So maybe the key thing here is to have some form of construct that acts as a form of literal for an AST object? So $(expr) will give the AST object that you would get via ast.parse("expr"). Maybe with a similar construct for a suite of statements:

parse_suite as my_ast:
    x = 1
    fun(x)

(Syntax is to be argued about as much as anyone cares to :slightly_smiling_face:)

There may be details to work out around scoping and variable access, but at its most basic, would “ast expressions” be the core building block here?

5 Likes

I like this. In essence it could theoretically take advantage of full Python syntax and employ it for DSLs in both eval and exec.

1 Like

I’m curious how this aligns with and differs from PEP 638 – Syntactic Macros | peps.python.org.

It’s basically the same - TBH, I’d forgotten about PEP 638. That PEP is still in draft mode, maybe the right thing to do here is simply for someone to either take it over from @markshannon, or work with him if he’s still interested in moving it forward.

3 Likes

While the two ideas sound similar they are also different. I see them aiming at different applications although there is overlap.

PEP 638 is about transforming fully arbitrary Python code and so requires working with the ast module’s representation. The ast module is not so nice to work with because the trees are complicated to support full Python syntax, are unstable across Python versions, and have awkward interfaces for manipulation. PEP 638 does propose making changes to the ast module so it could be improved but the idea here bypasses the ast module altogether.

The idea as demonstrated in the OP here allows direct evaluation or building your own tree/graph which is more useful if you only want to support a limited part of the full syntax of Python. Building your own tree means you can use your own data structures and don’t have to screen for arbitrary tree nodes. You can also limit the syntax to a stable subset of Python and then not need to adapt to every new Python version changing the ast, byte code etc.

Here is an example to show possible differences. The decimal module allows creating contexts with different precision for arithmetic. You can use e.g.

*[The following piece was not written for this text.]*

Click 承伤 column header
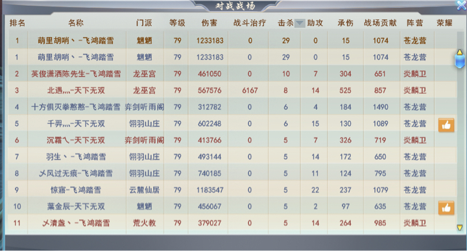Viewport: 467px width, 251px height. coord(346,23)
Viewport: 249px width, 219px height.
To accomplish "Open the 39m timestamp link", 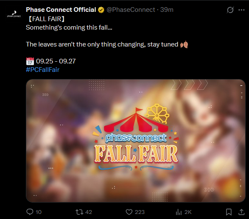I will (x=167, y=10).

from decimal import Context, Decimal
ctx = Context()
ctx.prec = 10
z = ctx.add(1, 2)

You can also add two decimals together like a + b rather than using ctx.add but then you are using the global precision and you might not want to mess with the global precision. With the idea here you could do e.g.:

x = Decimal(2)
z = ctx$($x**2 + 0.1)

Now ctx$ can translate + to ctx.add to ensure that the correct precision is used and ideally could also turn the literal 0.1 into an exact Decimal('0.1'). To make this work you can simply define ctx like:

class Context:
    def add(...): ...
    def pow(...): ...
    ...

With an ast tree you instead get handed an arbitrary tree and need to traverse it to figure out what is what. The literal 0.1 will have already been turned into a float so you can’t get that back.

The ast is also more complicated in structure than you would really want:

>>> t = ast.parse('0.1')
>>> t
<ast.Module object at 0x7b8d893c8e10>
>>> t.body
[<ast.Expr object at 0x7b8d893c8d90>]
>>> t.body[0]
<ast.Expr object at 0x7b8d893c8d90>
>>> t.body[0]._fields
('value',)
>>> t.body[0].value
<ast.Constant object at 0x7b8d893c9310>
>>> t.body[0].value._fields
('value', 'kind')
>>> t.body[0].value.value
0.1

If you wanted to make a tree that was nice to manipulate for simple cases, and DSLs and so on then I think you would use something a bit simpler than this ast representation.

This is one of several threads recently – including those on boolean operator overloading – in which I understand what people are wanting to do but I’m very much puzzled about why they want to do it.

pyparsing and sqlalchemy, among others, demonstrate that you can already build a sophisticated DSL with the available tools.

Creating tooling for even more DSL customization starts to raise questions for me. It seems that proponents of these ideas want to reuse the Python parser, but without the restrictions that come from their code being evaluated as Python. (e.g. operator short circuiting)
So it should be Python code when parsed, but it should not be Python code when evaluated.

Wouldn’t t-strings or writing parsers for these other languages be a better solution? The contents would explicitly not be Python, so you’d have no issues with Python having rules about things like operator precedence.

I know this all may read as hostile, so I will reiterate: I’m confused by these threads. Could someone help clarify why they want these things parsed as Python, rather than something else?

4 Likes

I think “motivation” and “rationale” sections of PEP 638 sum it up well.



My current take is that it would be good to digest this idea together with PEP 638 and see if both can be achieved at the same time or maybe designed in a way so that they are complementary with each other.

My personal applications that led me here pretty much cover both:

  1. flexible expression graph backend that can be re-used for many different things
  2. macros / DSL entry points that capture local variables
1 Like